Produce an exact transcript of all the records.

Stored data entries

================================

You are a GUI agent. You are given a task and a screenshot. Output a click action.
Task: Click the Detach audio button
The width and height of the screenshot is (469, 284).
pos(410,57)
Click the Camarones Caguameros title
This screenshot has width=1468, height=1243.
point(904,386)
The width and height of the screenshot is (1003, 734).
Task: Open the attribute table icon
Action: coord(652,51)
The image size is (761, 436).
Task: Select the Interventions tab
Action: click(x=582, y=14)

================================

## Exercise solution
You are a GUI agent. You are given a task and a screenshot. Output a click action.
Task: Click the Detach audio button
The width and height of the screenshot is (469, 284).
pos(410,57)
Click the Camarones Caguameros title
This screenshot has width=1468, height=1243.
point(904,386)
The width and height of the screenshot is (1003, 734).
Task: Open the attribute table icon
Action: coord(652,51)
The image size is (761, 436).
Task: Select the Interventions tab
Action: click(x=582, y=14)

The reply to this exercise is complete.